La reine de Bollywood menacée de mort

Un réalisateur adulé, l’actrice la plus en vogue de Bollywood, une histoire légendaire…tous les éléments étaient réunis pour que le dernier film de Deepika Padukone soit un carton au box-office. Aujourd’hui, l’actrice et sa famille, menacés de mort, sont sous protection policière.

padmavati affiche du film

C'est une "mise à prix", en bonne et due forme. Quand il s'avance à la tribune, Surajpal Amu va droit au but : il propose 1,3 millions d'euros à quiconque aurait la tête de la méga star du cinéma indien, Deepika Padukone. L'homme à l'origine de cet appel au meurtre est un membre du parti nationaliste hindou, le BJP actuellement au pouvoir. Il s'exprime dans le cadre d'un meeting politique.

La raison de cette haine vient du film "Padmavati". L'actrice incriminée y interprète le personnage principale, une légendaire reine Rajput. Le film a provoqué l’ire des extrémistes hindous : le groupe nationaliste rajput, Karni Sena, a ainsi appelé à une grève nationale et a soutenu les menaces de mort proférés contre l’actrice. Elle et sa famille ont dû être placées sous protection policière.


Selon les extrémistes, le film ne se conformerait pas à la légende et donnerait ainsi une mauvaise image des femmes rajputes.

Un synopsis à l’origine de la controverse

Le film relate une illustre légende indienne : au 14ème siècle, le royaume de Ratan Singh, souverain hindou du Rajasthan se fait envahir par l’armée moghole. Son but : capturer la reine Padvamati, réputée pour sa grande beauté. Grièvement blessé dans une bataille et à l’article de la mort, Padvamati met fin aux souffrances de son époux en lui promettant de le rejoindre dans l’au-delà.

A la suite de la mort d’un roi rajput, la reine doit, selon la tradition, s’immoler sur un bûcher pour préserver son honneur et demeurer ainsi, éternellement, auprès de son bien-aimé. La légende raconte que Padmavati se serait jetée dans les flammes au moment où le souverain musulman aurait surgit pour la conquérir.

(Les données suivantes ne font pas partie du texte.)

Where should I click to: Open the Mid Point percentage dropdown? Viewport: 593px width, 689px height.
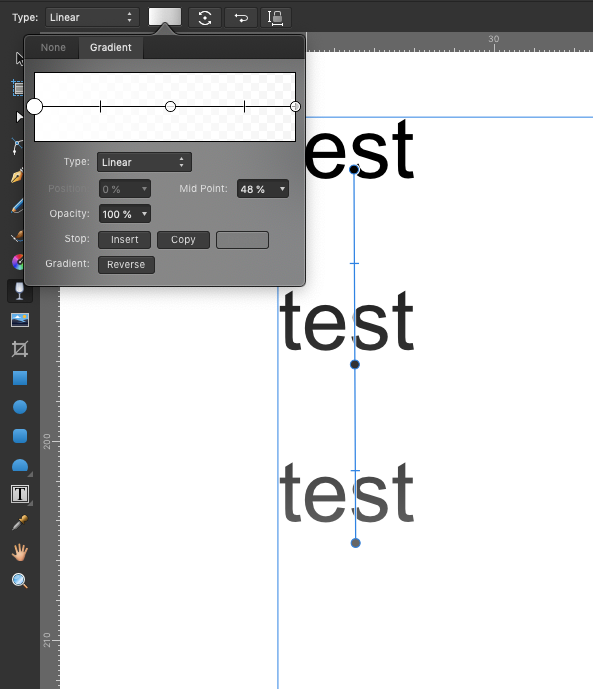pos(263,189)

Les nationalistes hindous et rajputs accusent le film d'avoir fait l'impasse sur l’immolation de Padvamati pour lui inventer une romance avec l’envahisseur musulman.

L'envahisseur moghol

L'envahisseur moghol

Les menaces de mort ont été condamnées par certains dirigeants du BJP. A l’instar de Anil Jain, chef de file dans l’état de l’Haryana : il a sommé Surajpal Amu de présenter ses excuses à Deepika Padukone. Il a cependant précisé qu’il désirait que « le réalisateur ait plus de respect pour l’histoire indienne ».

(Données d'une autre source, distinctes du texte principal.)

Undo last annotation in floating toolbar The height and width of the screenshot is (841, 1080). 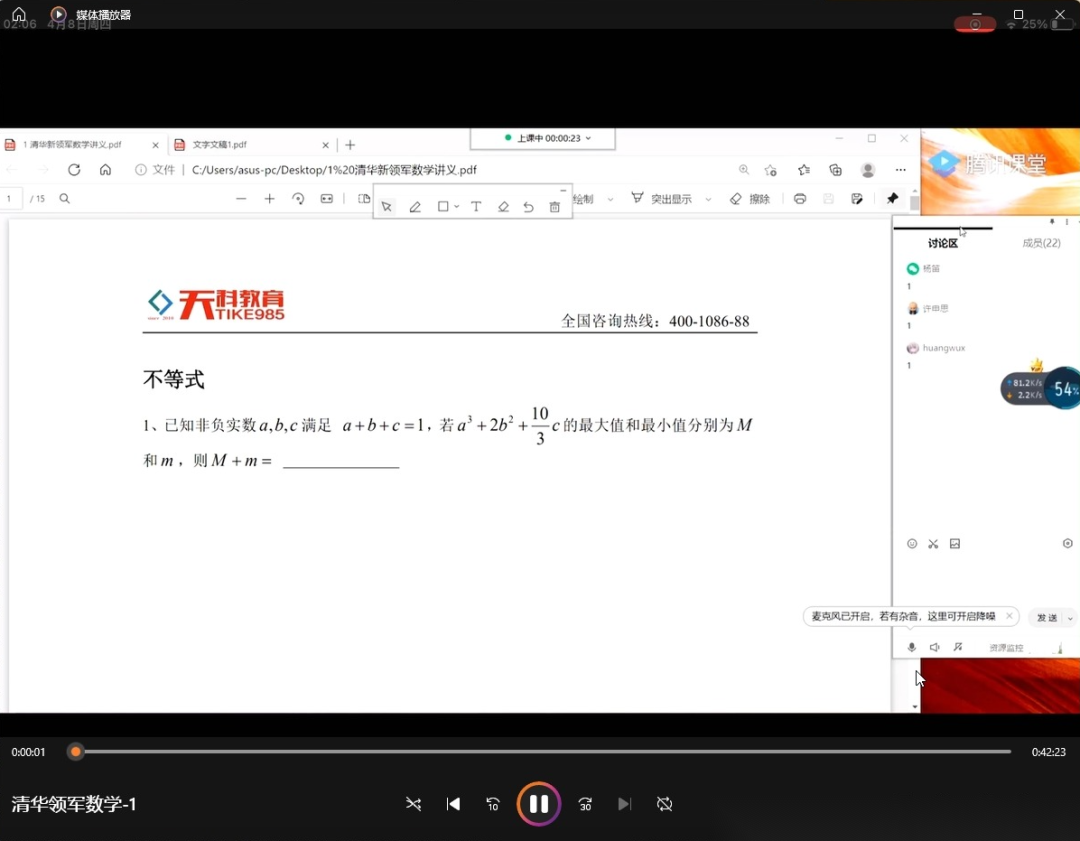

Pour l’heure, aucunes poursuites n’ont étaient engagées contre les dirigeants du BJP.

Ironie de l’histoire

Le réalisateur a plusieurs fois déclaré qu’il n’y avait pas d’histoire d’amour entre la reine et l’envahisseur moghol, et que le film rendait au contraire hommage au courage rajput.

Les détracteurs n’ont, en réalité, jugés le film, que sur sa bande annonce. Celle-ci ne montre, en soi, aucun signe de romance inter-religieuse et dépeint, au contraire, le roi musulman comme une brute sanguinaire.

Plusieurs états ont décidé d’interdire la projection du film.  Sa sortie, prévu le 1er décembre prochain, est reportée à une date ultérieure.

Une radicalisation en Inde

Cette polémique s’inscrit dans un contexte de montée du nationalisme Hindou en Inde. En octobre dernier, l’Etat de l’Uttar Pradesh avait fait disparaître des brochures touristiques, le célèbre Taj Mahal, car considéré comme un héritage trop musulman.

Certains dirigeants du BJP ont exprimé le désir de mettre plus en avant, dans les livres d’histoire, le patrimoine Hindou et de minimiser l’impact des musulmans dans l’histoire et la culture indienne.